Bankacılık sektörünün pasif yapısına bakıldığında; bankaların en önemli fon kaynağı olan mevduatların 2006 yıl sonuna göre yüzde 6,1 oranında artarak 312,8 milyar YTL’den 331,8 milyar YTL’ye çıktığı görülmektedir. Bu dönemde YTL mevduatlar yüzde 8,5, YP mevduatların ABD doları değeri ise yüzde 14 oranında artmıştır. YP mevduatların YTL değerindeki artışın ise ABD dolarındaki değer kaybı sonucunda yüzde 2,1 ile daha sınırlı kalması sonucunda, YP mevduatların toplam mevduatlar içindeki payı yüzde 38,4’ten yüzde 36,9’a gerilemiştir. Mevduatların bankacılık sektörü pasifleri içerisindeki payı aynı dönemde fazla değişmemiş ve 2006 yılı sonunda yüzde 64,5 iken 2007 yılının ilk yarısında yüzde 64,3 olarak gerçekleşmiştir. Son yıllarda büyük artış kaydeden ve sektörün önemli kaynaklarından birisi haline gelen bankaların yurtdışından sağladıkları fonlar, 2007 yılının ilk yarısında da artmasına karşın, artış hızında önceki yıllara göre gerileme olmuştur. Büyük bölümünü yurtdışından sağlanan kaynakların oluşturduğu “alınan krediler” kalemi ABD doları bazında yüzde 9, YTL bazında ise yüzde 0,9 oranında artarak 57,4 milyar YTL’ye yükselmiştir. “Alınan krediler” kaleminin toplam pasifler içindeki payı ise 2006 yılı sonunda yüzde 11,7 iken, 2007 yılı Haziran ayında yüzde 11,1’e gerilemiştir.

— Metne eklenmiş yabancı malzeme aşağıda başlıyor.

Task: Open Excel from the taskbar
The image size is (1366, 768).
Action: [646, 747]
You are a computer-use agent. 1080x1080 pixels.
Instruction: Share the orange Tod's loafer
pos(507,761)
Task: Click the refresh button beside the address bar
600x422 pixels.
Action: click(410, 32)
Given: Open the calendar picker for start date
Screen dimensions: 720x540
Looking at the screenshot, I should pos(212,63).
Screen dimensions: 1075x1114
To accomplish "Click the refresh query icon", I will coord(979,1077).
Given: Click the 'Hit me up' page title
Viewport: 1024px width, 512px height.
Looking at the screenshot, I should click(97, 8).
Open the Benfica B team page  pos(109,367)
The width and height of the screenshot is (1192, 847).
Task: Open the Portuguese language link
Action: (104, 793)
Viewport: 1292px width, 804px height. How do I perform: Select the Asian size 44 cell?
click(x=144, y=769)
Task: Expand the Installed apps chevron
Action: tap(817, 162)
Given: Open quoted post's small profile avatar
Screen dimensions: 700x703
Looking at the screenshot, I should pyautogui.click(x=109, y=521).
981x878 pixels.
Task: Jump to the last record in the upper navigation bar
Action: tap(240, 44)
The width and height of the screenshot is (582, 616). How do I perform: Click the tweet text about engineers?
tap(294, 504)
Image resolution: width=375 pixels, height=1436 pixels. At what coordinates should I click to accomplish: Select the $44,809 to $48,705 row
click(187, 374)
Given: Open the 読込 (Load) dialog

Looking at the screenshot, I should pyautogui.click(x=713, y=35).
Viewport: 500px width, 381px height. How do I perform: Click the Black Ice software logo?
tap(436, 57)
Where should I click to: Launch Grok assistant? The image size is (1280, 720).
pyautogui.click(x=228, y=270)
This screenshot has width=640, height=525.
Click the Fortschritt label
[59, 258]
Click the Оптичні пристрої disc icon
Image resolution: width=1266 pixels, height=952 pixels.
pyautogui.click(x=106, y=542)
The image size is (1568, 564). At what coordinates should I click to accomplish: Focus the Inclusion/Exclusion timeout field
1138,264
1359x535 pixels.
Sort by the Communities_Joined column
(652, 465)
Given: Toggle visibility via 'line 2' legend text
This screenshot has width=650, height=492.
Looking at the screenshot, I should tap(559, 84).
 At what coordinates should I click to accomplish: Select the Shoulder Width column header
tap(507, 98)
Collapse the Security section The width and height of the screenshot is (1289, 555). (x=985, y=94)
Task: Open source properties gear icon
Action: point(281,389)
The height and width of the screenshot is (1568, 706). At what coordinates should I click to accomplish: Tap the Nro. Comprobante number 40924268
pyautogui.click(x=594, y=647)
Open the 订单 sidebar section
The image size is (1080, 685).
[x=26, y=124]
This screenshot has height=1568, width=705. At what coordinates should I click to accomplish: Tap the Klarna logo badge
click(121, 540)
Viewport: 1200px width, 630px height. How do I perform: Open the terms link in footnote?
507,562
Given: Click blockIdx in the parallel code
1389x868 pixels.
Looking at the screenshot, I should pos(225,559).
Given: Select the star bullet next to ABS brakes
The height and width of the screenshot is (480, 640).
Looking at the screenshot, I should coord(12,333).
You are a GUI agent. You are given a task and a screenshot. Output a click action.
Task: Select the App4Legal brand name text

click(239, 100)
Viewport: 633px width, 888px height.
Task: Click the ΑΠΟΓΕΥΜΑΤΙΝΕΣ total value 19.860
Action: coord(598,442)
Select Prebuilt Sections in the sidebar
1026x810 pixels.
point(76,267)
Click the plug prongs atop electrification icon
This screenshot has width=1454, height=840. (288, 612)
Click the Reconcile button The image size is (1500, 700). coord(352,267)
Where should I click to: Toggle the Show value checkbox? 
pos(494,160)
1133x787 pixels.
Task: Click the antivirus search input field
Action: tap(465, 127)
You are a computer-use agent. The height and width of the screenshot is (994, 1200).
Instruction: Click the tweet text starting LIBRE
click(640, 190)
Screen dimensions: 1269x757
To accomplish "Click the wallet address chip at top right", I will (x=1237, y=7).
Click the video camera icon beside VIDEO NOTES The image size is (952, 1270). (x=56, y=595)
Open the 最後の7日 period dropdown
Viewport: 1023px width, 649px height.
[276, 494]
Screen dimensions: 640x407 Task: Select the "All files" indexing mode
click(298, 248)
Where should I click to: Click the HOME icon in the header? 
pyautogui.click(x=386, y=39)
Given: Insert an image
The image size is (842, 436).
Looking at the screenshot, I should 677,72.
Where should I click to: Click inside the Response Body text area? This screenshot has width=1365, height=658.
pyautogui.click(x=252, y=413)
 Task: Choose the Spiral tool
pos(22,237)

Mevduatın krediye dönüşüm oranında 2002 yılında başlayan istikrarlı artış 2007 yılında da devam etmiştir. 2005 yılı sonunda yüzde 60,4 ve 2006 yılı sonunda yüzde 69,7 olan mevduatın krediye dönüşüm oranı 2007 yılı Haziran ayında yüzde 73,4 olarak gerçekleşmiştir. Gruplar itibarıyla ise bu oran özel bankalarda yüzde 81,6, kamu bankalarında yüzde 44,1 ve yabancı bankalarda yüzde 99,5’tir.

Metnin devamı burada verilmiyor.